= Toño Salazar =

Antonio "Toño" Salazar (June 1897 – December 1986) was a Salvadoran caricaturist, illustrator and diplomat. Born in Santa Tecla, in 1920 he went to study in Mexico on an art scholarship then in 1922 traveled to France to join the throng of artists and writers from around the world who were living, working, and learning in the Montparnasse Quarter of Paris.

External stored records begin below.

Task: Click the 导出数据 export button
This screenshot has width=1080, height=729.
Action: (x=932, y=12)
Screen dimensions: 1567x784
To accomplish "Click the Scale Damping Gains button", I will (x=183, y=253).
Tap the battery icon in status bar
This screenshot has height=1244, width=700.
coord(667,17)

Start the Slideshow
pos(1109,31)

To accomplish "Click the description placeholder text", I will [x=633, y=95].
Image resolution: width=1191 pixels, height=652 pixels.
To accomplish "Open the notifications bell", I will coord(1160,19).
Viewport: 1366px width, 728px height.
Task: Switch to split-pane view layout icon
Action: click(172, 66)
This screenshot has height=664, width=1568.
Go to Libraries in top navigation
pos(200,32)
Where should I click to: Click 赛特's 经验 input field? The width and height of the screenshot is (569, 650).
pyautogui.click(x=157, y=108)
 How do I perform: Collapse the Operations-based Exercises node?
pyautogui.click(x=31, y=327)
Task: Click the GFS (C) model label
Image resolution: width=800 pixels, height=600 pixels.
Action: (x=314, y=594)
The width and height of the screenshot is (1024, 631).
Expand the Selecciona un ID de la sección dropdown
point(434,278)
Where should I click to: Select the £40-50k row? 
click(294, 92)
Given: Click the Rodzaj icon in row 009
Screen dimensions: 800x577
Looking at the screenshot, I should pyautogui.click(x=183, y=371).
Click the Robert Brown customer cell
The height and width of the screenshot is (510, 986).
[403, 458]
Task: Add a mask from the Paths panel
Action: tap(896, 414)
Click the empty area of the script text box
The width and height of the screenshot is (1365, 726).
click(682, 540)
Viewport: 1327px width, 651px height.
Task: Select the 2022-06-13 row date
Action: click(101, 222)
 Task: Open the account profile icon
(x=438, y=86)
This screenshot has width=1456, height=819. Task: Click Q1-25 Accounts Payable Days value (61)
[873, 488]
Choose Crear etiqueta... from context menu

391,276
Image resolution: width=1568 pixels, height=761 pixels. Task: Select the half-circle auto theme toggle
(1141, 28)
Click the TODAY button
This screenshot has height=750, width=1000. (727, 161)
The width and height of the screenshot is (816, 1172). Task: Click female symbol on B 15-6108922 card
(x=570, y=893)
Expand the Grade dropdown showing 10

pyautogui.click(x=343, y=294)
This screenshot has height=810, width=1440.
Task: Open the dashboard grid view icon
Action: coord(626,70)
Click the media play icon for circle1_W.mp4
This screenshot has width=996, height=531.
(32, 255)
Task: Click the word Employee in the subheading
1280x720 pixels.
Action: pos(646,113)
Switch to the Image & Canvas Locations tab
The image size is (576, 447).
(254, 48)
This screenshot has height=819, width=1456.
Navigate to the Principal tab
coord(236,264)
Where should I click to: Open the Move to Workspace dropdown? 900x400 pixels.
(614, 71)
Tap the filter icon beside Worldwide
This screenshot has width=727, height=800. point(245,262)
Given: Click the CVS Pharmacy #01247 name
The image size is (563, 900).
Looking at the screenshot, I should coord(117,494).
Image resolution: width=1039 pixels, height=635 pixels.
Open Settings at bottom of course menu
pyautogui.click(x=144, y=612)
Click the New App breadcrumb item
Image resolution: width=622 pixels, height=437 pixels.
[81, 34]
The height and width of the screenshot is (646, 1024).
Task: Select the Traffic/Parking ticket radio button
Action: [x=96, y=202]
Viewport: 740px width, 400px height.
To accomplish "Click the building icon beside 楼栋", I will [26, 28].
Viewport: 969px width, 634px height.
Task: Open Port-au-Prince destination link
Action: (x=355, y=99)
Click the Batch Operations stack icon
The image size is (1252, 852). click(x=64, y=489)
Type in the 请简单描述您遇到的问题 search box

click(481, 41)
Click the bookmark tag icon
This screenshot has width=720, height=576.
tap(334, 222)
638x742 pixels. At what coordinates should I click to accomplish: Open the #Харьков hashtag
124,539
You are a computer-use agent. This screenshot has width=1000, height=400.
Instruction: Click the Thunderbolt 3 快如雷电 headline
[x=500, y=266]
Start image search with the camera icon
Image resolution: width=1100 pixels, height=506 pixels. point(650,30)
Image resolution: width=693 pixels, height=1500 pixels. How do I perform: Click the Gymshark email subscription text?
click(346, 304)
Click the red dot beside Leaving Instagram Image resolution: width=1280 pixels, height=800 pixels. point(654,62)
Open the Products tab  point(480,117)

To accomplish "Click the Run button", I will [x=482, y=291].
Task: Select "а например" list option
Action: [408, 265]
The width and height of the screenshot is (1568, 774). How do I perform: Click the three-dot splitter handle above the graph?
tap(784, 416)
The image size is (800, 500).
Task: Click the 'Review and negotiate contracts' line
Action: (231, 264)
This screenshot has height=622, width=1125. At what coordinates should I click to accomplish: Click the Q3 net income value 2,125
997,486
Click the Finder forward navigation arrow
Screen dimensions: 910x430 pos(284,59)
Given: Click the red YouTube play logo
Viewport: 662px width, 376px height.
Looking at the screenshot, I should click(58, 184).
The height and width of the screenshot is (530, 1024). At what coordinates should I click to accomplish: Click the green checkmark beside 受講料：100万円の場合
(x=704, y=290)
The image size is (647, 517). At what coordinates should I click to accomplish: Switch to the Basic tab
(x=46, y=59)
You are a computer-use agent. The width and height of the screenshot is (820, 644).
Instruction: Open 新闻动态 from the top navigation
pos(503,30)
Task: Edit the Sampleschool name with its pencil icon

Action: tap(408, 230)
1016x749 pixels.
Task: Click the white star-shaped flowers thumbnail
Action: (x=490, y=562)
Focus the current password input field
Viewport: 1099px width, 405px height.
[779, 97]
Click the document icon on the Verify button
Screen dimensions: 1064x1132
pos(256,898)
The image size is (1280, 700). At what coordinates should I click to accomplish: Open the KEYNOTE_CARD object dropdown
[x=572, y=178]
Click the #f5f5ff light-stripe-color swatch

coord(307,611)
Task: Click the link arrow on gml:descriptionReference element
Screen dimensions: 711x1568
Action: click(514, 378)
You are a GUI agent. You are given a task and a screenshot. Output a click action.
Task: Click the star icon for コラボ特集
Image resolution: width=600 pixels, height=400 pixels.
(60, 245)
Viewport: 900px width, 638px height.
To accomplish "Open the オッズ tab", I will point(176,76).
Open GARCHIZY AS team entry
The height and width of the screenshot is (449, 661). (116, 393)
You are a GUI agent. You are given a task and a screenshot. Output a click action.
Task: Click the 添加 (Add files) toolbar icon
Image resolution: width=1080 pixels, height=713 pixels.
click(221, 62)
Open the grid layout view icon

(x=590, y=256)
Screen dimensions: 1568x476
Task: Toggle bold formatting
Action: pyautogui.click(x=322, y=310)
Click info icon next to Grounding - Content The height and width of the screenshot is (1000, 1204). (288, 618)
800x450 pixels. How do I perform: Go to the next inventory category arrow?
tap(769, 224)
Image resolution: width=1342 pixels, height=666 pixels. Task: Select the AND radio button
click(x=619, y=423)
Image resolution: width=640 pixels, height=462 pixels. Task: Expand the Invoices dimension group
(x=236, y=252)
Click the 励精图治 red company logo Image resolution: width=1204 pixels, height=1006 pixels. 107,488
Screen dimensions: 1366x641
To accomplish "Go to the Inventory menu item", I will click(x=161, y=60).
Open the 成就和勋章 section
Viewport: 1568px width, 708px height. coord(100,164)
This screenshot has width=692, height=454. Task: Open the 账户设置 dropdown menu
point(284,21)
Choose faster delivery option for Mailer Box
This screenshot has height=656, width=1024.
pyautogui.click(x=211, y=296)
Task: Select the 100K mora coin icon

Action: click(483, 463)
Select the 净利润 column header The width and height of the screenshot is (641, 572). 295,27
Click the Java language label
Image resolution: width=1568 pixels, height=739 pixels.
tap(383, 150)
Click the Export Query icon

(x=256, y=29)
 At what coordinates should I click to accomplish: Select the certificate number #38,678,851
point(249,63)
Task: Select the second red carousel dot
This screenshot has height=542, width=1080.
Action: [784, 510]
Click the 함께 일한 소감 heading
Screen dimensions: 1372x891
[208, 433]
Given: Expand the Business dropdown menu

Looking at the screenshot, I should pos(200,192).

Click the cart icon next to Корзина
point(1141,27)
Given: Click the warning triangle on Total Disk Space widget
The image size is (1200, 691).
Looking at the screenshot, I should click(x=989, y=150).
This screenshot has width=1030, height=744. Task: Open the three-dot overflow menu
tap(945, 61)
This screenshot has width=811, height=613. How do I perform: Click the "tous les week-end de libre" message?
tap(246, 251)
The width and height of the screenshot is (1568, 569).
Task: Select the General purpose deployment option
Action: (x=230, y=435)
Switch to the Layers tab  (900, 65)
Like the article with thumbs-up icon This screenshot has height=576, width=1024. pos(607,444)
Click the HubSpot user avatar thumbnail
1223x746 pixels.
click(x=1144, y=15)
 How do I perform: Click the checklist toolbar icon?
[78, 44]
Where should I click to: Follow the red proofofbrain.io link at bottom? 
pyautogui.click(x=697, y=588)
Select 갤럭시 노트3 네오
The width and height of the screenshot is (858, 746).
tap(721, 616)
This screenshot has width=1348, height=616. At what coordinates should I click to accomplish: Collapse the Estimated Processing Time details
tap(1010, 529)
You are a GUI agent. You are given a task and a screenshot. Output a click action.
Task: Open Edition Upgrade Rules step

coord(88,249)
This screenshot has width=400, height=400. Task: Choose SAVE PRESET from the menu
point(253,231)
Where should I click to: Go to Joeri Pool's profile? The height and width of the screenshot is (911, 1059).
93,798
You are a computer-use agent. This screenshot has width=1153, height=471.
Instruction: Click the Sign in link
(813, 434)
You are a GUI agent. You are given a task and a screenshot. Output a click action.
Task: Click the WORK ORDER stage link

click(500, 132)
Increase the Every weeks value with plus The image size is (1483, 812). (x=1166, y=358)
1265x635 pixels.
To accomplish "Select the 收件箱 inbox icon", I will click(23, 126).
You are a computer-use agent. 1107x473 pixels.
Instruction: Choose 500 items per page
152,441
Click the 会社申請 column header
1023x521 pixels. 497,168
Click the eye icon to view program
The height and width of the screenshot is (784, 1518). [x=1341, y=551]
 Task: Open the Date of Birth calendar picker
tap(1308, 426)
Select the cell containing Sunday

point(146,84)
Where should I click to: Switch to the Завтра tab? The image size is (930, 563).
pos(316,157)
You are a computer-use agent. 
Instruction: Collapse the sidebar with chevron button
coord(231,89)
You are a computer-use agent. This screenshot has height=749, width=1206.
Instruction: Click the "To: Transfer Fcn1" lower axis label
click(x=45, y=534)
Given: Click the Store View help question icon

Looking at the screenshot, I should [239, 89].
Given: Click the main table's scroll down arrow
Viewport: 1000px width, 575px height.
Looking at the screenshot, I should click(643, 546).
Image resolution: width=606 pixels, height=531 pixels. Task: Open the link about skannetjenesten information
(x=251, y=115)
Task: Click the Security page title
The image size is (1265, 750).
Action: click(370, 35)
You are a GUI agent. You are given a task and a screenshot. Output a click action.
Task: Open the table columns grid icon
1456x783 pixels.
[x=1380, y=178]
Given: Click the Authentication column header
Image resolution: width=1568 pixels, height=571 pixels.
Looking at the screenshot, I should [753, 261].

Salazar became friends with Mexican writer/diplomat José María González de Mendoza and the Guatemalan writer Luis Cardoza y Aragón. He did the illustrations for Aragón's 1923 book Luna Park. A leftist, in the 1930s he worked as a propagandist for the Republican cause in Spain. During World War II he went to Buenos Aires where he was employed as an illustrator and caricaturist at the socialist weekly magazine Argentina Libre. Salazar published satires of Adolf Hitler, General Franco, Benito Mussolini and Argentina's rising star, Juan Perón. The right-wing government closed Argentina Libre and Salazar was forced to leave the country. He traveled to Montevideo, Uruguay where he remained until 1949 when he was allowed back into Buenos Aires for a time.

In the early 1950s, the new El Salvador government of President Óscar Osorio gave Toño Salazar a diplomatic appointment in Montevideo. He spent twenty years serving in various consulate offices in Uruguay, France, Italy, and Israel. In 1978, his country awarded him the Order of José Matías Delgado and the Premio Nacional de Cultura.

Toño Salazar died in 1986 in San Salvador from Parkinson's disease. A significant collection of his work is at the El Salvador Museum of Art in San Salvador who held a major exhibition of his works in 2005 and who named a reception hall in his honor.

Toño Salazar's work was a strong influence on the Cuban caricaturist Juan David.